The Riverton Count

ONCE you get past the apparent silliness of it, there may be something very elemental about David Wimp's devotion to fundamental arithmetic.

Wimp rises each morning in Riverton, Wyo. and is at his desk in the living room of his mobile home by 7 a.m. In front of him is a Casio calculator with a roll of paper in it. For the next hour or so, David Wimp counts, one number at a time.

He began counting in l982 with the number one. "Now I'm at 3,672,428," he says. His objective is to count, one number at a time, all the way to 1,000,000,000.

"Well," he says, ve probably used up about 12 calculators. I can get 5,000 numbers on a roll. I've got some shelves in my living room filled with used rolls, more than 200 rolls, I'd say."

Let me describe it again: Each morning Wimp sits at his desk, and picks up where he left off yesterday on the calculator, 3,672,426, then 3,672,427, then 3,672,428, and on and on. "To me it's an interesting hobby," he says. ve been at this million for 419 days. I'll probably reach 1,000,000,000 when I'm 62."

Why would anybody want to count up to 1,000,000,000?

"Well, it got started in me in a high school math class about 30 years ago," says Wimp. "The math teacher asked us each to count to a million in nine weeks. I was the one that went the farthest, to 25,000 with a pencil."

Wimp discovered he liked to count.

"I even counted when I was in the Army," he says. In Vietnam and Germany, Wimp was a cook for 20 years. Now he works part-time for a sanitation company and counts every day for a few hours and on the weekends.

"Yeah, there are probably other things I could do instead of counting," he says, "but it's an interesting hobby. I don't think I'll get tired of it."

Perhaps in an unstable world where governments collapse and re-form almost weekly, and the social fabric of just about any human institution is frayed and flapping in the wind, Wimp has discovered a pure and precise mathematical joy: counting. Order, stability, precision.

It's what all of us did once as kids. You could count to 10, but how often did you go beyond that into thousands? Wimp is taking counting to the far edge. To borrow a phrase from the scriptwriters at Sesame Street, all these wonderful numbers are being brought to you by David Wimp.

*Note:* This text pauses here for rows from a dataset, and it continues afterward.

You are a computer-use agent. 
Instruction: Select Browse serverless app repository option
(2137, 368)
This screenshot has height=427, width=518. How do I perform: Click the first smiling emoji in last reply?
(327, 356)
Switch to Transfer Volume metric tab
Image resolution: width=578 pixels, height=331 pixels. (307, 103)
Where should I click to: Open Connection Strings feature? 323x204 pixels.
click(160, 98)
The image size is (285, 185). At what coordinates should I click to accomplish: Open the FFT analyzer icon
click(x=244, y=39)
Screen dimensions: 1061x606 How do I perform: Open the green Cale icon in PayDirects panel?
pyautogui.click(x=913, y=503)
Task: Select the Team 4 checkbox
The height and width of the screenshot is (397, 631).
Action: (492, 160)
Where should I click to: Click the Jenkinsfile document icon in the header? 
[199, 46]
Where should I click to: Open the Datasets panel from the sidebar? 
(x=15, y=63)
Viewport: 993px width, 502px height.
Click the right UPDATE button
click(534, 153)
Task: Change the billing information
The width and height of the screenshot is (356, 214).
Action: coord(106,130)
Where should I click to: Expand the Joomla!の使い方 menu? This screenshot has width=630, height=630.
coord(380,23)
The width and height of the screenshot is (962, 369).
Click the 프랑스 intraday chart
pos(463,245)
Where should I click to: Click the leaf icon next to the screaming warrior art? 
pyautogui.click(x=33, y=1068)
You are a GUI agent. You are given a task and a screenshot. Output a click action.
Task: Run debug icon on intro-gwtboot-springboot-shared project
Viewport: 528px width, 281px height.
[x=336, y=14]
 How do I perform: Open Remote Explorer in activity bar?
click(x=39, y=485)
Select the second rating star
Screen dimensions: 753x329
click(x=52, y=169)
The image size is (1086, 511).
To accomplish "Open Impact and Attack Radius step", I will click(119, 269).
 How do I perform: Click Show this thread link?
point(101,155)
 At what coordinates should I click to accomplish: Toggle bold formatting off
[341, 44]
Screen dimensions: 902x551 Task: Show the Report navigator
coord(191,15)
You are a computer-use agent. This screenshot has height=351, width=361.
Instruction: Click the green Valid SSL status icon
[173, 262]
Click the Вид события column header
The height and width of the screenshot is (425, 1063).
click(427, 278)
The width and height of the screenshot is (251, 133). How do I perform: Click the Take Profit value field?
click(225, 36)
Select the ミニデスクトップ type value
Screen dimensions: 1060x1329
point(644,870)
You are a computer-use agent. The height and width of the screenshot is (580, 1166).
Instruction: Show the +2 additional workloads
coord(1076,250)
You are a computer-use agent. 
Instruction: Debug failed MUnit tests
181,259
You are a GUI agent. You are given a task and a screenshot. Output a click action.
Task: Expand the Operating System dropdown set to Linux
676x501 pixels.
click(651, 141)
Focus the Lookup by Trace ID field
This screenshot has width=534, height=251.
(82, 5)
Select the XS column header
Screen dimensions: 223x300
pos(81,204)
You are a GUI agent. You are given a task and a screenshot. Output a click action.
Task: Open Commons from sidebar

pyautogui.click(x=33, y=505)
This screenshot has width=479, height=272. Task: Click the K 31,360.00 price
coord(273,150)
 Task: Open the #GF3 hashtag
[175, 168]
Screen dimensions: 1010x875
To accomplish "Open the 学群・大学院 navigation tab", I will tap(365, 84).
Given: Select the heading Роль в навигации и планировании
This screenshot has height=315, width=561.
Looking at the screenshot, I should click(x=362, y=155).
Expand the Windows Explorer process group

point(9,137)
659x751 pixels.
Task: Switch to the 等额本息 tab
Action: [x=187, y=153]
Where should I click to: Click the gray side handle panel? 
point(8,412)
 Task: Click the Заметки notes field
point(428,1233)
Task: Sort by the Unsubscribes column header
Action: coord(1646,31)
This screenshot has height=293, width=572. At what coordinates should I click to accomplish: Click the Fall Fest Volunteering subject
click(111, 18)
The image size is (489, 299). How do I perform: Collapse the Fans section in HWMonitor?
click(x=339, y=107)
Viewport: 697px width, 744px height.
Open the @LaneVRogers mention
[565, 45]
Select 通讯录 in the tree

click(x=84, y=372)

"Well," says Wimp, "My neighbors call me the Count of Riverton. I've been written up in three newspapers, and I've been on ... a show in L.A. named The Best of The Worst. They flew me out there and put me up in a motel. They gave me a calculator, but it had an ink ribbon on it and doesn't print dark enough for me. So, I'll just stick it in the yard sale next spring and let somebody buy it."

Wimp has yet to inform the Guinness Book of World Records that he is counting to 1,000,000,000. "There ain't nobody else that I know of that's counting like I am," says Wimp. "I make my own paper rolls sometimes out of construction paper or bright neon paper."

Wimp says he can count the number of marriages he's had on one hand: three, so far. "No, it was other things, not counting, that ended the marriages," he says. "Now I've got a new girlfriend, and she thinks it's pretty neat. She doesn't get involved in the counting. She just sits here and watches."

When summer comes to Riverton (population 9,500), Wimp has a lawn-mowing service. "I mow about seven lawns," he says. A Wal-Mart store has opened just across the street from his mobile home. "Now I can just walk across the street and get paper rolls for the calculator," he says. d say I've used about 20 miles of rolls, but I've lost count." It is uncharacteristic of him to lose count of anything.

I ask if he makes mistakes as he's counting.

"I correct 'em with a red-tip pen," he says, "but I don't make many mistakes." Sometimes he turns on the TV in the living room while he's counting and that can be a distraction.

Wimp says he approached several calculator manufacturers to see if they would like him to be a spokesman for the company, or for math in general, or for the exact art of counting. "Naw, they weren't interested," he says.

When he sleeps does he count sheep?

"Can't say that I do," he says.

To those who marvel at David Wimp, count me in.